Nathan MacKinnon has always been a high-volume shooter. Before the pandemic pause, he led the NHL in shots in both 2018-19 (365 shots in 82 games, 4.45 shots per game) and 2019-20 (318 shots in 69 games, 4.61 shots per game).

Over his career, he has taken 2,814 shots in 717 games, or 3.92 shots per game.

Early this season, MacKinnon is blowing those numbers out of the water. His 47 shots in eight games work out to 5.88 per game, a rate which is nearly unprecedented.

Only three players have ever beaten that number with at least 10 games played in a season, and two of them were legends who did it a long time ago.

Phil Esposito holds the record with 550 shots in 78 games in the 1970-71 season with the Boston Bruins — the year he got 76 goals. That works out to 7.05 shots per game and a shooting percentage of 13.8%.

Six years earlier, Bobby Hull averaged 6.03 shots a game with the Chicago Blackhawks. He scored 39 goals in 61 games in 1964-65 at a rate of 10.6%.

The only player in the modern era that has beaten MacKinnon’s number over a full season was Alexander Ovechkin in 2008-09. With 56 goals on 528 shots over 79 games, he averaged 6.68 shots a game, also with a shooting percentage of 10.6%.

Though the Colorado Avalanche have been shut out in their last two games, MacKinnon is sitting at four goals. His shooting percentage so far is 8.5% – below his career average of 10.2% and below last season’s conversion rate of 11.5%, when he hit a new career high with 42 goals.

Now in the first season of an eight-year contract extension, MacKinnon’s cap hit of $12.6 million is tops in the league. If he keeps putting pucks on net at the rate that he has been, more goals will certainly come.

Jonathan Quick – New York Rangers

2 GP, 2-0-0, 0.41 goals-against average, .982 save percentage

At 37, Jonathan Quick has had a ton of success in his NHL career. The two-time Stanley Cup winner and 2012 Conn Smythe Trophy winner is 23rd all time in games played (756) and 17th in wins (377).
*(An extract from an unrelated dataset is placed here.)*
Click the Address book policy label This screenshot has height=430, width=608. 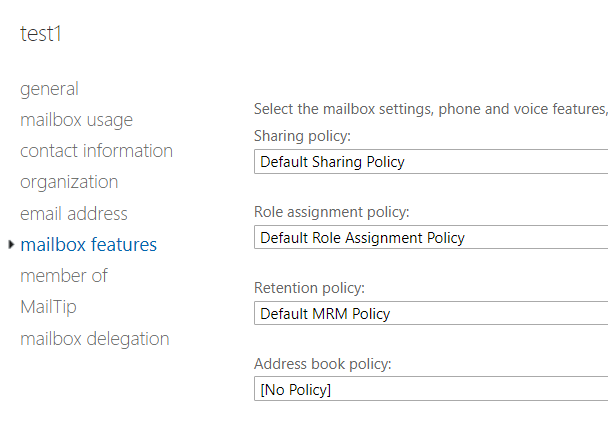(322, 364)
And after the Los Angeles Kings chose to end their long relationship with him at the 2023 trade deadline, Quick moved back closer to his home base of Connecticut when he signed a bargain one-year contract with the New York Rangers on July 1. The cap hit is just $825,000 plus $100,000 in performance bonuses.

New coach Peter Laviolette has installed a tight defensive structure on Broadway, and the Rangers are among the league leaders in fewest shots allowed per game. That has set up a perfect environment for Quick as backup to 2022 Vezina Trophy winner Igor Shesterkin.

Quick stopped all nine shots he faced in 26:07 in his Rangers debut, relieving Shesterkin in a 4-1 loss to the Nashville Predators on Oct. 19. That steadied the ship and set the stage for what is now a five-game win streak that has allowed the Rangers to climb into the top tier of the NHL standings.

During the winning streak, Quick earned a 4-1 win in Seattle and a 3-0 shutout victory in Edmonton. So far, he has stopped 56 of 57 shots he has faced for a brain-bending goals-against average of 0.41 — nearly five times better than the 1.95 GAA that earned him second place in the Vezina Trophy voting in 2011-12.